Suicide Club

Timelines: All, Japan Categories: 2000s, Country, Decade, Film, Japan, Media Suicide Club
Date: 2001
suicide-club-girls-at-station

Japan

Suicide Club (Jisatsu Sākuru, 2001), sometimes translated as Suicide Circle, begins with 54 teenage schoolgirls in uniform collectively counting down from three before jumping to their deaths from a Shinjuku station platform in front of a rush hour train. The blood splatter that drenches screaming commuters establishes Suicide Club as a horror film willing to trade in camp humour. Directed and written by Sion Sono, Suicide Club combines horror, a detective investigation, and social commentary in a film that remains unresolved and opaque in its meanings.

The initial group suicide sparks a series of similar instances in Japan across the six days of the film’s plot. A group of students line-up and, holding hands, leap from the roof of a school building during their lunch break, while two nurses also jump from a hospital window. A sports bag containing sections of the victims’ skin stitched together is discovered on the Shinjuku train platform and the police begin to investigate whether the occurrences could be some form of organised murder. A hacker informs the police of a website that, through red and white circles, communicates the number of deaths before they happen, while coughing children phone the detectives with predictions about upcoming deaths. A subplot involves a sadistically violent glam-rock band who claim to be behind the phenomenon, while the music of a pop girl band variously named “Dessert/Desert/Dessart” features throughout the film, with lyrics hinting at possible explanations.

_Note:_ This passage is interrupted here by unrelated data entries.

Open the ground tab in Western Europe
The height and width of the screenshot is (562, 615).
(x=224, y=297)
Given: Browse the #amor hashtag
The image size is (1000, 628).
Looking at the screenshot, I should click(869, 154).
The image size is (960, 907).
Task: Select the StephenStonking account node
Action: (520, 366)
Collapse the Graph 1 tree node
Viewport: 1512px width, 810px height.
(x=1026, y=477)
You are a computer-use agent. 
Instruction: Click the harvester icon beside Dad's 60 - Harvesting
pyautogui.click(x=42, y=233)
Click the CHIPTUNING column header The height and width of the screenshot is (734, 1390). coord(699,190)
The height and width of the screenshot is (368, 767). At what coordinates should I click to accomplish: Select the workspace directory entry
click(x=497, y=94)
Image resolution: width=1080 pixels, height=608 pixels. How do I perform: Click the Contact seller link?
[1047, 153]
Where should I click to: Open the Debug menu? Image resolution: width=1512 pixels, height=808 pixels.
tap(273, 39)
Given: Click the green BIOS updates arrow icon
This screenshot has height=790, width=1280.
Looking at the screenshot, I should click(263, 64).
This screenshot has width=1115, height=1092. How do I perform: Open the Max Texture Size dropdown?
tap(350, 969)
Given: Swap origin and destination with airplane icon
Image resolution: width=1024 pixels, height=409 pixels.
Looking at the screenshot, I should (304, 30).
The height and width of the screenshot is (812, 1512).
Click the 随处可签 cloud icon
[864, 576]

Suicide Club clearly flags Japan’s relatively high suicide rate, including among young people. Subsequent to the film’s release, intermittent concerns have been raised over suicide “clubs” and pacts established in online communities, resulting in group suicides (Harding 2004; Ozawa-de Silva 2008). A dominant theme of the film is emotional disconnection for contemporary individuals, from their families and from their authentic selves. Sono seems to satirise suicide as a fad, as well as pop culture that would present suicide as the solution to existential angst, while also presenting suicide as a rational response to cultural disconnection and as providing a form of interpersonal connection. Ultimately, Suicide Club leaves its mystery unresolved. This unknown parallels the generational divide which structures the film, where the adults investigating the deaths appear incapable of comprehending what might motivate groups of disaffected young people to vacate life and thus their transition into the adult world (Sélavy 2014). – Liam Grealy

Further reading:
– Harding, A. (2004). Japan’s Internet “suicide clubs”. BBC News. 7 December.
– Ozawa-de Silva, C. (2008). Too lonely to die alone: Internet suicide pacts and existential suffering in Japan. Culture, Medicine, and Psychiatry. 32(4): 516-551.